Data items
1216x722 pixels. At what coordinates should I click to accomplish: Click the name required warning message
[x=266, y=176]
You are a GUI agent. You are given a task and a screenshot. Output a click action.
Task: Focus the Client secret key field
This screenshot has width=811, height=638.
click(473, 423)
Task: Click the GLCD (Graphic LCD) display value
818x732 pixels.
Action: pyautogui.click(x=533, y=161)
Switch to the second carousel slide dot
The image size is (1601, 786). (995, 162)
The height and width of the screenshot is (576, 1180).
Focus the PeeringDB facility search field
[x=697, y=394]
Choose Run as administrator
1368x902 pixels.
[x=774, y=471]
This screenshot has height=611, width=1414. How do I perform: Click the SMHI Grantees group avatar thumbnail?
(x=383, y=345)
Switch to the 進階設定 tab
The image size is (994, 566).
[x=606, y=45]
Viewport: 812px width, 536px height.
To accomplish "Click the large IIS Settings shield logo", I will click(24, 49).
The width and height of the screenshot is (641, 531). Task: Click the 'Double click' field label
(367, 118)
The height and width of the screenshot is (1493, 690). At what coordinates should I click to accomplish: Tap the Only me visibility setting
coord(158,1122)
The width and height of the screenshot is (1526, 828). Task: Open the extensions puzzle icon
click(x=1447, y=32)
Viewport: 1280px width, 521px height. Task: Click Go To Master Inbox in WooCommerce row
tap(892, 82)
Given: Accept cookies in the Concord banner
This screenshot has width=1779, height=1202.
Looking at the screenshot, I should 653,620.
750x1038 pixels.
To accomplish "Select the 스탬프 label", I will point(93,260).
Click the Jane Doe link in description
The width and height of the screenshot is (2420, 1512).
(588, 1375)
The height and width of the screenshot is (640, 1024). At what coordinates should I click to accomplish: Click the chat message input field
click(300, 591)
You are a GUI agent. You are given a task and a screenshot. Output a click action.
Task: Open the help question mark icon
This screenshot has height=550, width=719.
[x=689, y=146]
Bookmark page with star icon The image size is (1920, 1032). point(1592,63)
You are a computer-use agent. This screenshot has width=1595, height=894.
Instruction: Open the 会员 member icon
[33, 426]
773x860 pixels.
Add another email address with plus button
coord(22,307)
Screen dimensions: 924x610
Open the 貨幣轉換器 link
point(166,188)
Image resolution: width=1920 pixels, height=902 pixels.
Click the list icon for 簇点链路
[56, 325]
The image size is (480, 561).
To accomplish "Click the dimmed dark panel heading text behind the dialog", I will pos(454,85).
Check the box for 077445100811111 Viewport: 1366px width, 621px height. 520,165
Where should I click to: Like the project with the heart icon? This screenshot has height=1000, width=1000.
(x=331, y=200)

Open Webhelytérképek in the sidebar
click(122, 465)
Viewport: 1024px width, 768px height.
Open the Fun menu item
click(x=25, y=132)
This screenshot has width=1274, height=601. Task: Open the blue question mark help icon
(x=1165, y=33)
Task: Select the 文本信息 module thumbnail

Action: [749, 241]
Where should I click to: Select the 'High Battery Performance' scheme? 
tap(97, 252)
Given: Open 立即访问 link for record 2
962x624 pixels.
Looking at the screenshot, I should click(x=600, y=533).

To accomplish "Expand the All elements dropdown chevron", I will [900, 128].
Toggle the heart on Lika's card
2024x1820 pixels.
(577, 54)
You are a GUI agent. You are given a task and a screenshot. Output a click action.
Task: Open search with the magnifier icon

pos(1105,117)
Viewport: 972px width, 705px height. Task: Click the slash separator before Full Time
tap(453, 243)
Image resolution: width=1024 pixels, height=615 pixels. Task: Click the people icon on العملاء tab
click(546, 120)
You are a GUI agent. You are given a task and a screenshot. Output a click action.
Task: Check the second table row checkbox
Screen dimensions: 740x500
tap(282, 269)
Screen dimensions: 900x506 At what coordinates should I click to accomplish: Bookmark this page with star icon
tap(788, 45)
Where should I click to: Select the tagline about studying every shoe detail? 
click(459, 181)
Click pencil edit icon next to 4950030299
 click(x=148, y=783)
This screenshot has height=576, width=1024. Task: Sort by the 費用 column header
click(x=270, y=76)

**Assignment:**
Show all lines in the records above that hold "Check".

**Task solution:**
Check the box for 077445100811111 Viewport: 1366px width, 621px height. 520,165
Task: Check the second table row checkbox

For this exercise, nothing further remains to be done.